Tyrion

«Sie haben meinen Sohn«, sagte Tywin Lannister.

«Es ist wahr, Mylord. «Die Stimme des Kuriers klang dumpf vor Erschöpfung. An der Brust seines zerfetzten Umhangs war der gestreifte Keiler von Crakehall halb von getrocknetem Blut verdeckt.

Einen deiner Söhne, dachte Tyrion. Er nahm einen Schluck Wein, sagte kein Wort, erinnerte sich an Jaime. Als er seinen Arm hob, schoß Schmerz durch seinen Ellenbogen und brachte ihm die kurze Kostprobe zu Bewußtsein, die er vom Krieg bekommen hatte. Er liebte seinen Bruder, doch hätte er nicht für alles Gold von Casterly Rock mit ihm im Whispering Wood sein wollen.

Die versammelten Hauptleute und Vasallen seines Vaters waren still geworden, als der Kurier seine Geschichte erzählte. Nur das Knistern und Zischen des Holzscheits im Kamin am Ende des langen, zugigen Schankraumes war zu hören.

Nach den Beschwerlichkeiten der langen, gnadenlosen Reise gen Süden war Tyrion von der Aussicht einer Nacht im Wirtshaus hocherfreut… obwohl er sich wünschte, es wäre nicht wieder dieses Wirtshaus gewesen mit all den unangenehmen Erinnerungen. Sein Vater hatte ein grausames Marschtempo vorgelegt, und das hatte seinen Tribut gefordert. Männer, die in der Schlacht verwundet worden waren, hielten mit, so gut sie konnten, oder blieben zurück, um für sich selbst zu sorgen. Jeden Morgen ließen sie wieder einige am Straßenrand zurück, Männer, die eingeschlafen und nicht mehr aufgewacht waren. Jeden Nachmittag brachen manche auf dem Weg zusammen. Und jeden Abend desertierten welche, stahlen sich in der Dämmerung davon. Tyrion hatte sich halbwegs versucht gefühlt, mit ihnen zu ziehen.

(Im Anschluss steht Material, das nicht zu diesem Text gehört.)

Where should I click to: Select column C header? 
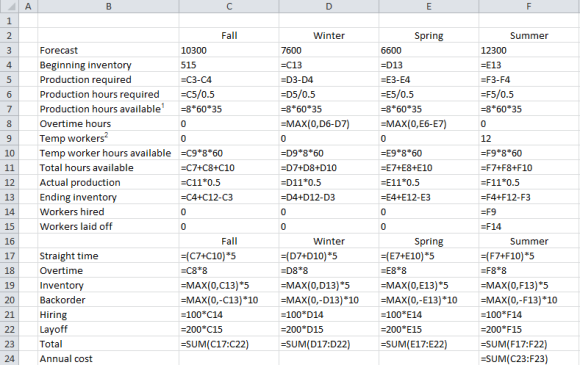tap(229, 6)
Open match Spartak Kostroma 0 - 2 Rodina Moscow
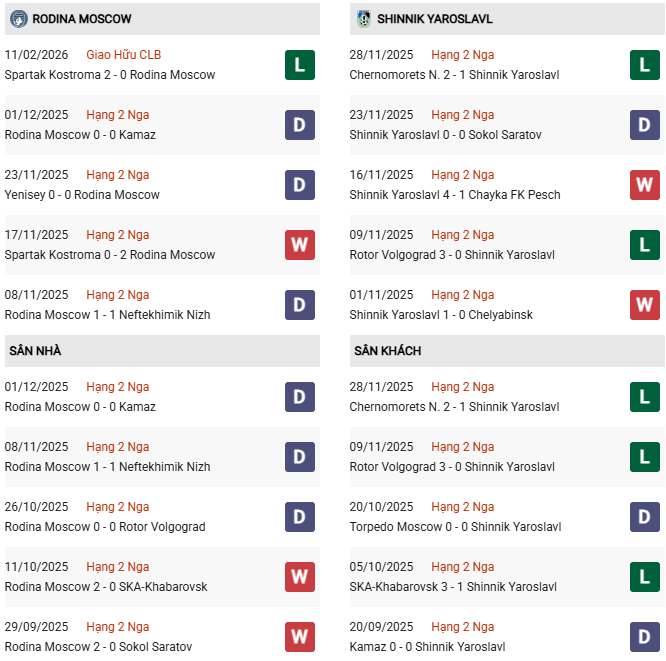Image resolution: width=666 pixels, height=661 pixels. pyautogui.click(x=110, y=255)
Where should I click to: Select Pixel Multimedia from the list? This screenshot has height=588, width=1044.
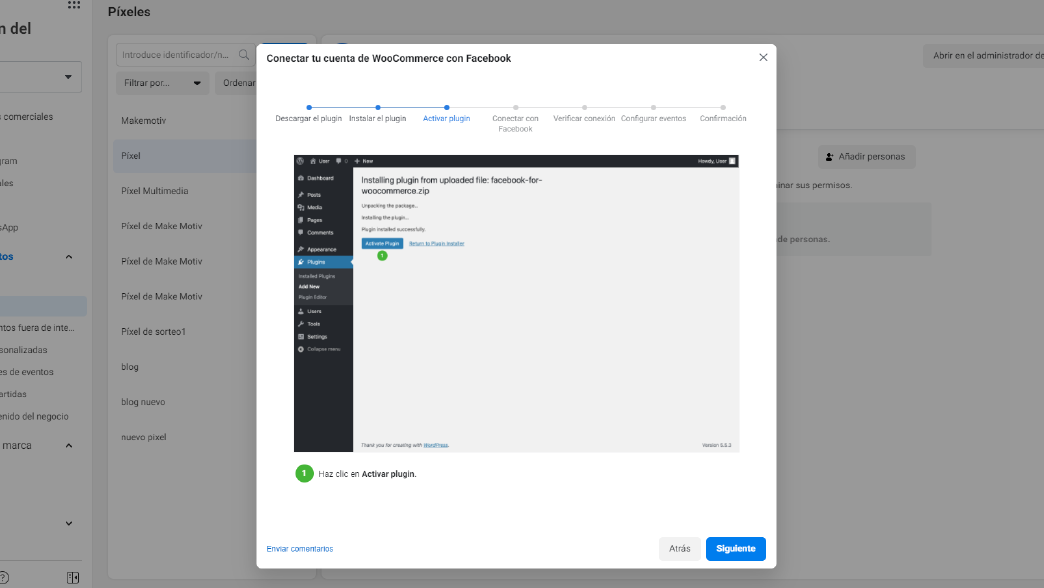click(155, 191)
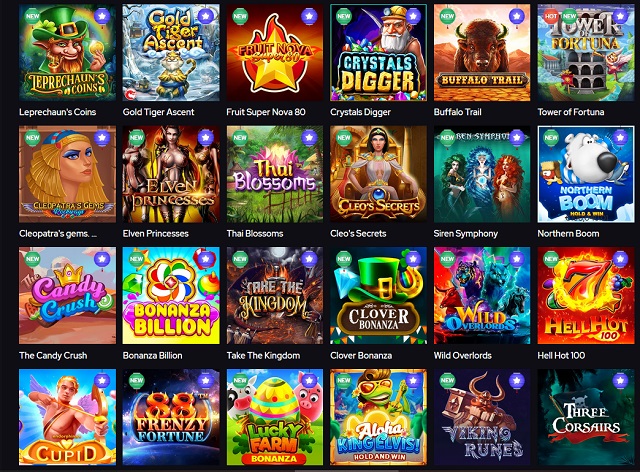Mark Fruit Super Nova 80 as favorite

point(309,16)
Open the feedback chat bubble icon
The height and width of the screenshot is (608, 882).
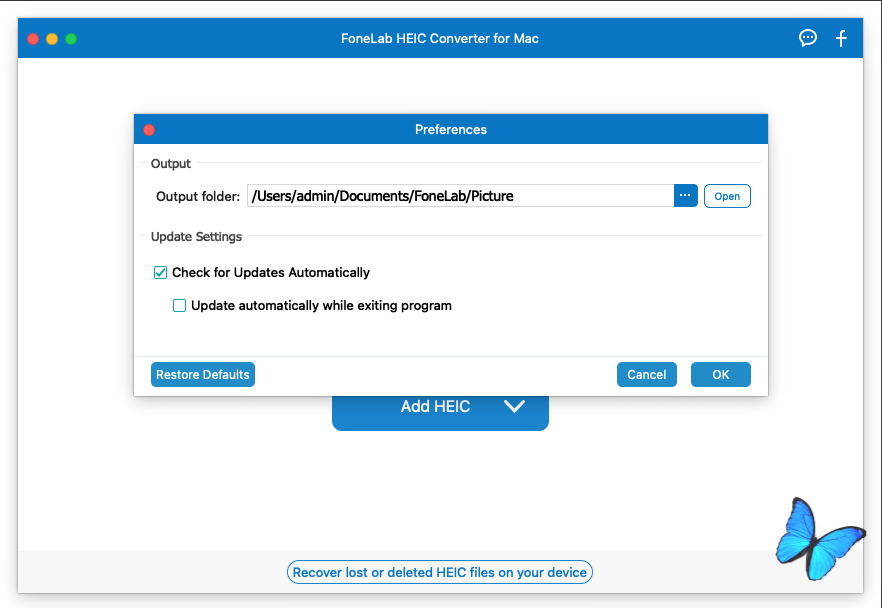click(808, 38)
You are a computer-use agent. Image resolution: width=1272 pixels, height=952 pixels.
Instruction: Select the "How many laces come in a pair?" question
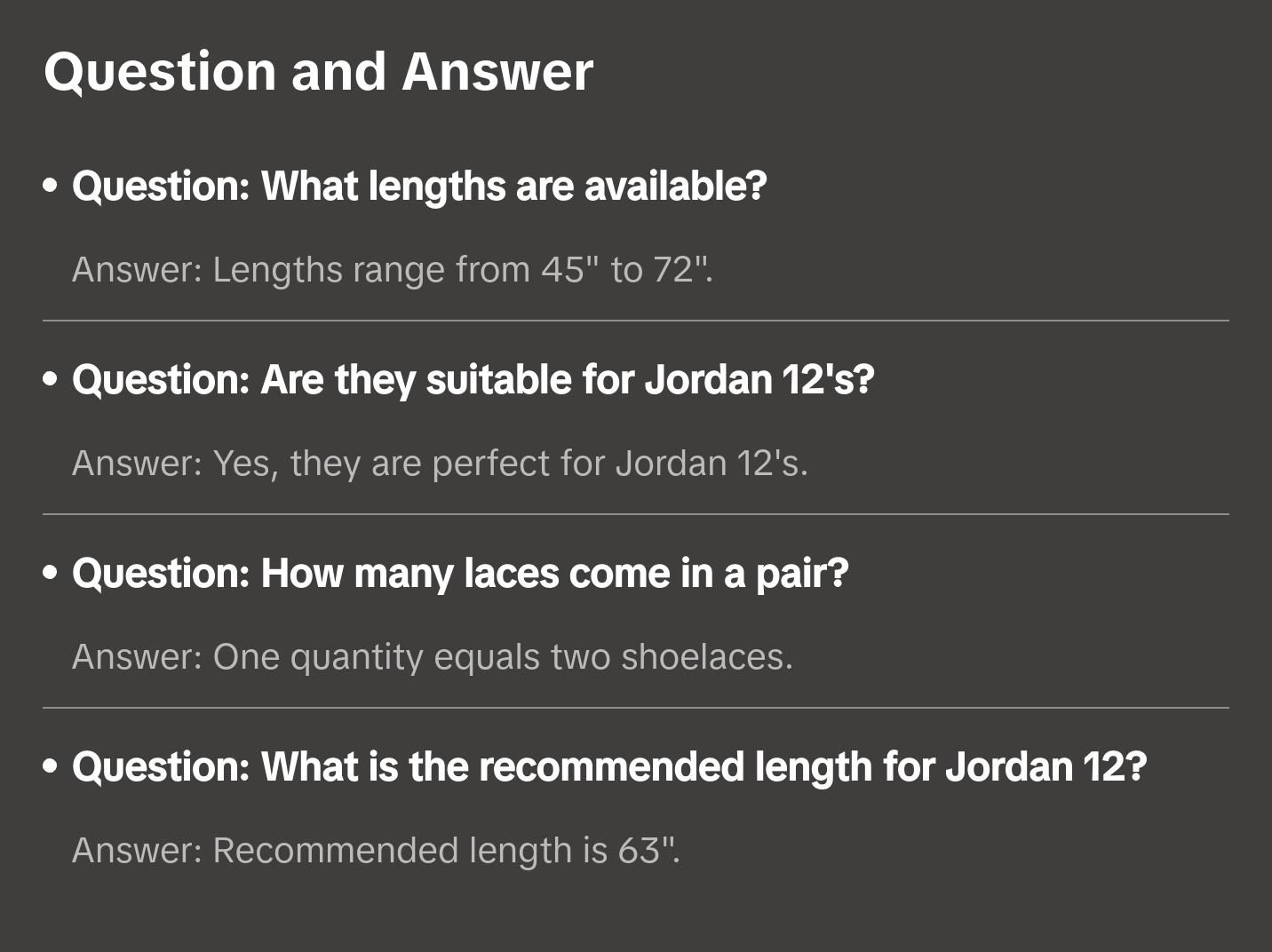(460, 574)
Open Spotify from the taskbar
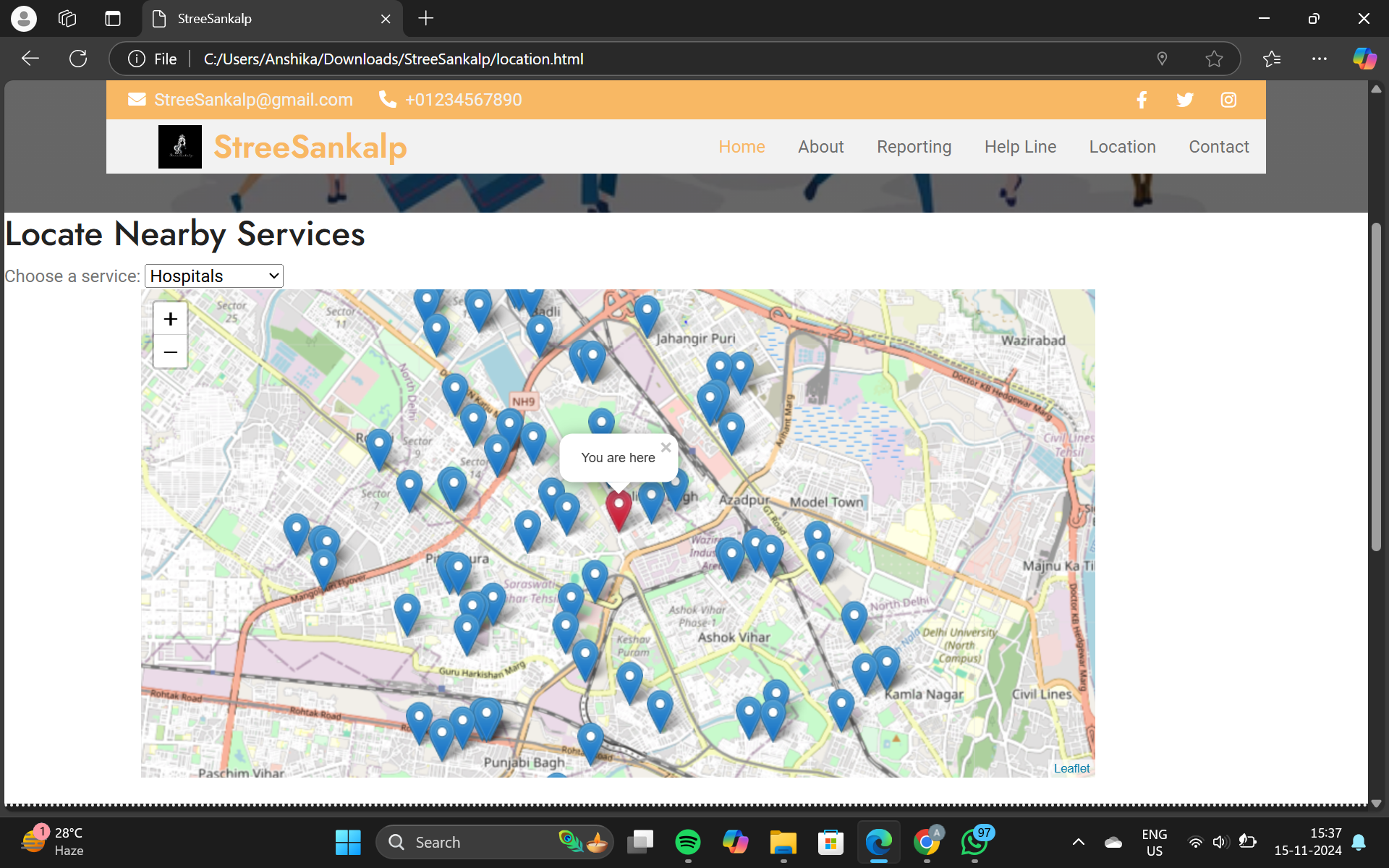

Er war oben gewesen, hatte sich der Bequemlichkeit eines Federbetts und Shaes Wärme an seiner Seite erfreut, als sein Knappe ihn geweckt hatte, um ihm mitzuteilen, daß ein Reiter mit schlechter Nachricht aus Riverrun eingetroffen sei. So war also alles umsonst gewesen. Der Sturm gen Süden, der endlose, harte Marsch, die Leichen am Wegesrand… alles umsonst. Robb Stark war schon seit Tagen in Riverrun.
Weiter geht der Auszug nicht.